Most Helpful Customer Reviews
Review by John Vester In Ben Bova and Les Johnson's "Rescue Mode" Bova revisits the Mars of his 1992 book, "Mars" and realizes the old adage that "getting there is half the fun." Or half the terror. "Rescue Mode" is a relentless, hard sf page turner. Bova and Johnson's eight Mars bound astronauts and scientists survive the worst the cosmos can throw at them. They survive by their own wits and with the support of mission control. As a sober and sobering counterpoint to the mission's life and death perils are the machinations of those who hold the purse strings and control NASA's budget. As a stepping stone to greater power they are willing to let the Mars mission astronauts go without rescue and so die, and use their deaths to justify ending all manned space flight past the moon. Their stated argument is that human space flight is just too dangerous, as the tragic Mars mission proves. The book's authors, with many years experience with actual US manned space programs, provide an impassioned counterargument through their principal Earthbound protagonist, the US President.

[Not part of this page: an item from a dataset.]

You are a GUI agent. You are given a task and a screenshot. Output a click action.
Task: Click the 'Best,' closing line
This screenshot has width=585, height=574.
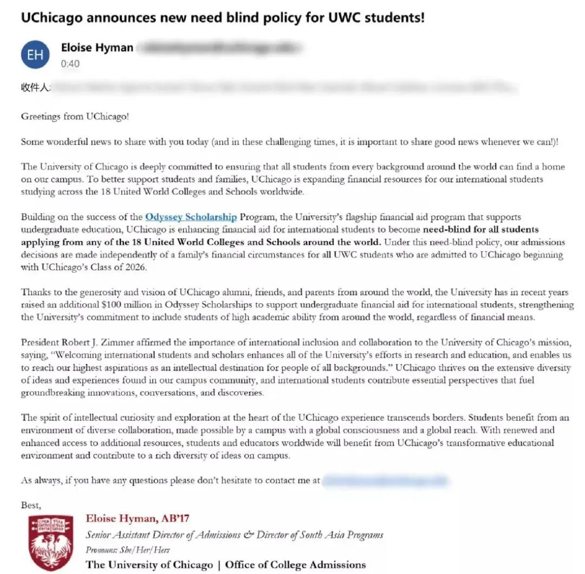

Just as the original space race was less motivated by idealistic urges to explore and learn, so, in the end, the Mars mission is saved, not for humanitarian reasons but as a politically expedient path to power. As the survivors on Mars would likely say, who cares about deeper motivations, at least we are going to Mars. "Rescue Mode" is rich, fast paced, interesting, up to date and a delightful 500 plus page addiction. Get the book. Get hooked.
One wonders if Rescue Mode was in work before or after Mars, Inc. Both books urge space exploration and Mars as the first destination. The addition of Johnson of NASA is most evident through the first half of this novel that quickly becomes a sequence of Murphy's Law catastrophes. Bova's optimistic motif is invisible until the second half of the novel. The political anti-exploration sect has the reader's attention until all seems to be lost. Then Bova's style and development rescue the reader and reasserts human heroic ability. Space exploration is rife with dangers, but that the Arrow lacks an asteroid scanning detector seems far from possibility. Just as far-fetched is crew members fooling the psychologists testing their ability to survive with each other for two years. Rescue Mode closes down much too fast given how it developed to reach its "all okay" finish. However, the reader should neither be forced into more Murphy's Law nor a sequel. Let the Christmas presents suffice.